Tech Lead, AI Compute Infrastructure
HeyGen
Tech Lead, AI Compute Infrastructure
Los Angeles, Palo Alto, San Francisco, Toronto, Singapore
About HeyGen
At HeyGen, our mission is to make visual storytelling accessible to all. Over the last decade, visual content has become the preferred method of information creation, consumption, and retention. But the ability to create such content, in particular videos, continues to be costly and challenging to scale. Our ambition is to build technology that equips more people with the power to reach, captivate, and inspire audiences.
We are seeking a seasoned Technical Leader to build and scale the foundational compute infrastructure that powers our state-of-the-art AI models—from multimodal training data pipelines to high-throughput, low-latency video generation.
Responsibilities
You will be the core engineer responsible for building the robust, efficient, and scalable platform that enables our research and production teams to rapidly iterate on HeyGen's generative video models.

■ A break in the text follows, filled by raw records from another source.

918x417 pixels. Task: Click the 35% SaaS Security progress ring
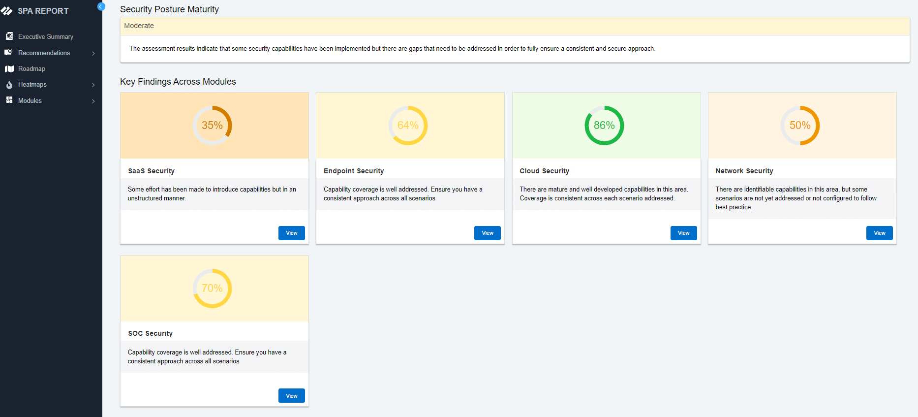pyautogui.click(x=212, y=126)
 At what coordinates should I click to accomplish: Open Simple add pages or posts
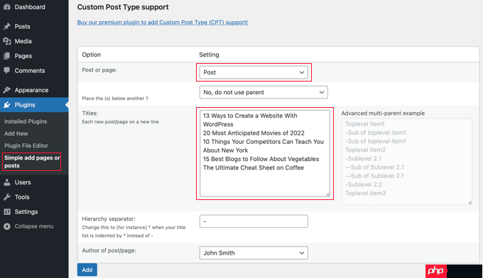(x=32, y=162)
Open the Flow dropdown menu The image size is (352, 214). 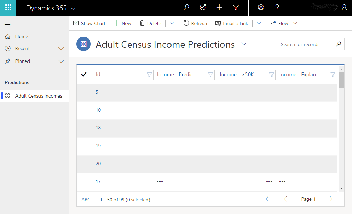pyautogui.click(x=295, y=23)
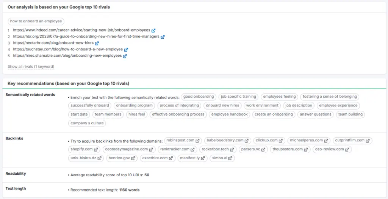Screen dimensions: 388x199
Task: Open the touchstay.com rival URL
Action: point(68,50)

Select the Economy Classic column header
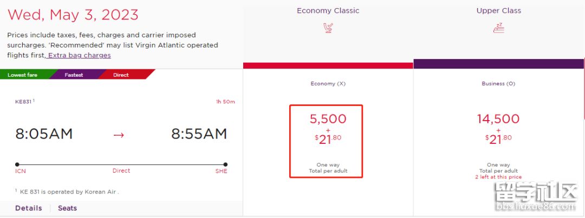point(328,10)
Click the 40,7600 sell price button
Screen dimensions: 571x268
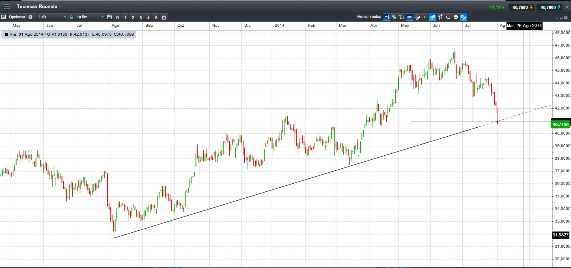click(521, 7)
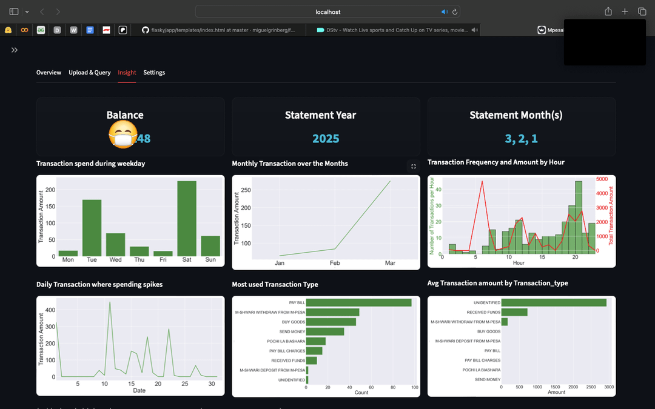Mute audio from the address bar speaker icon
655x409 pixels.
(x=444, y=12)
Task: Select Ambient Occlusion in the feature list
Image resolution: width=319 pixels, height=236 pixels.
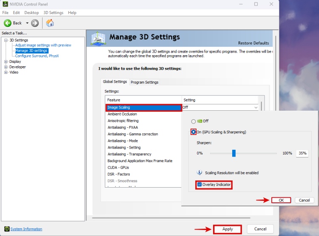Action: [x=122, y=114]
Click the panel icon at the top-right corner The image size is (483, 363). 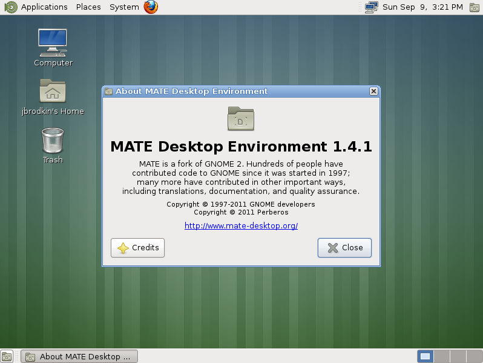475,7
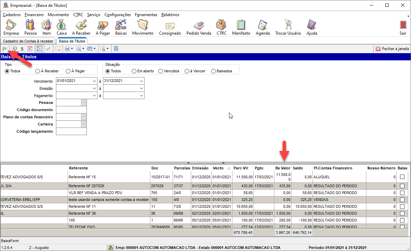Click the Código documento input field
Image resolution: width=411 pixels, height=251 pixels.
[x=71, y=110]
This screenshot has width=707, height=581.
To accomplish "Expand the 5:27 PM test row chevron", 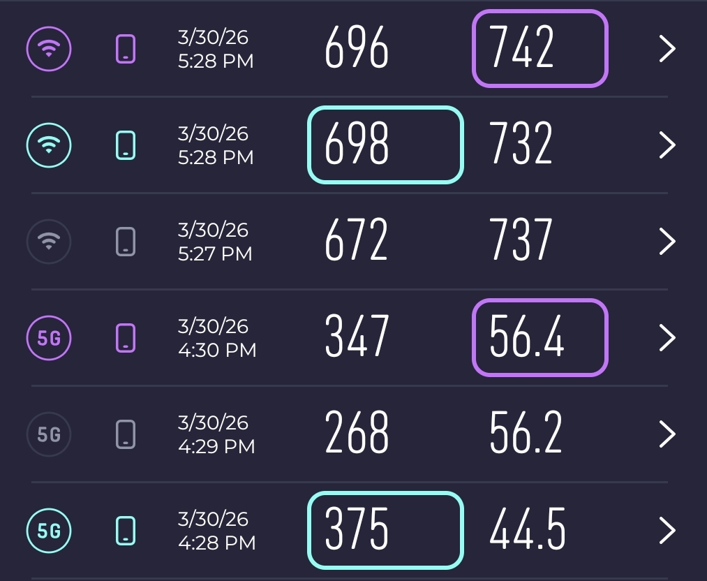I will click(x=667, y=242).
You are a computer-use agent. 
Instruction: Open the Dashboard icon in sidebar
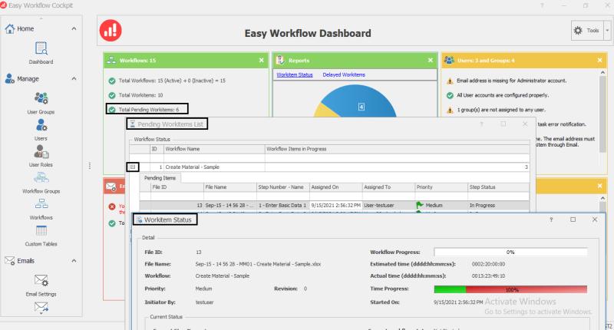[41, 51]
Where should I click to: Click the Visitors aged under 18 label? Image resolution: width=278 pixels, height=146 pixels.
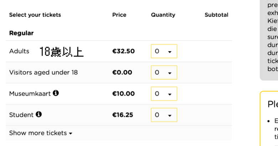(x=43, y=73)
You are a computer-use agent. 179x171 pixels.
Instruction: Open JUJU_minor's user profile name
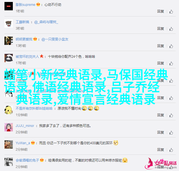[x=25, y=126]
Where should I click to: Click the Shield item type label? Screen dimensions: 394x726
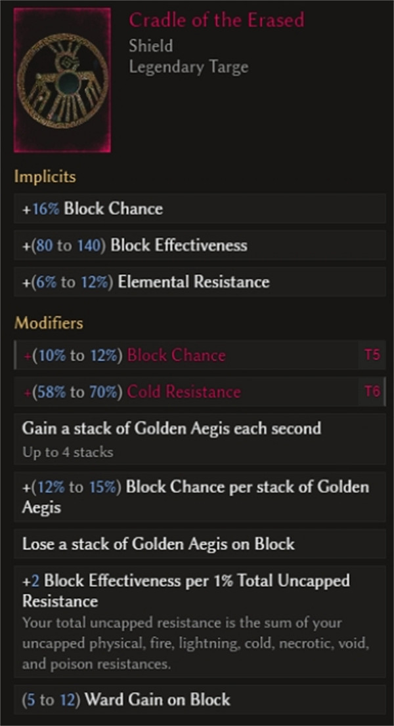pyautogui.click(x=151, y=46)
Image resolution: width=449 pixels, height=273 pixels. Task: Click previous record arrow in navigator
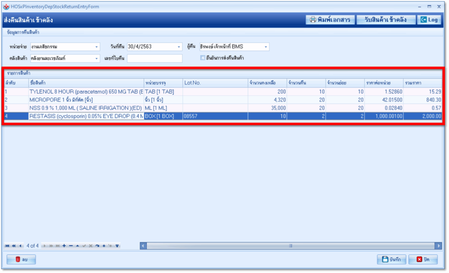(x=20, y=246)
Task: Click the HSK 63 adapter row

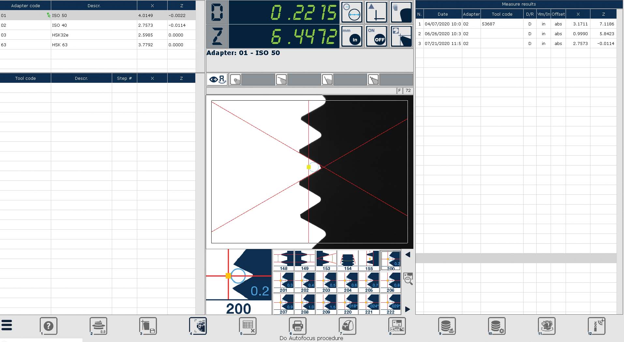Action: pyautogui.click(x=98, y=45)

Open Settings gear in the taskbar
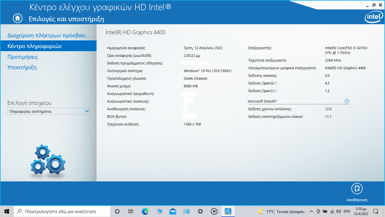[200, 211]
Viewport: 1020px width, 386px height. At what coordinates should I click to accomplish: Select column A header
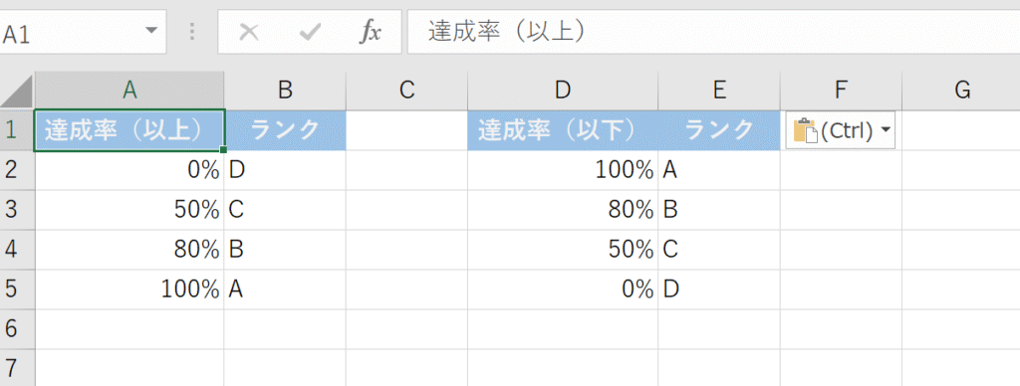tap(129, 91)
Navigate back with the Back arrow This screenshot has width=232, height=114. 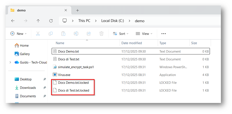pos(13,21)
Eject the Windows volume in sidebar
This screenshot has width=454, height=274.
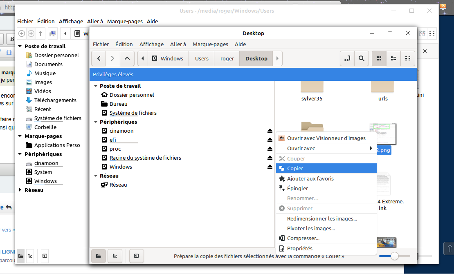tap(270, 167)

Your contributions will directly impact model performance, developer productivity, and the final quality of every AI-generated video.
Optimize GPU Utilization: Design and implement mechanisms to aggressively optimize GPU and cluster utilization across thousands of devices for inference, training, data processing and large-scale deployment of our state-of-art video generation models.
Develop Large-Scale AI Job Framework: Build highly scalable, reliable frameworks for launching and managing massive, heterogeneous compute jobs, including multi-modal high-volume data ingestion/processing, distributed model training, and continuous evaluation/benchmarking.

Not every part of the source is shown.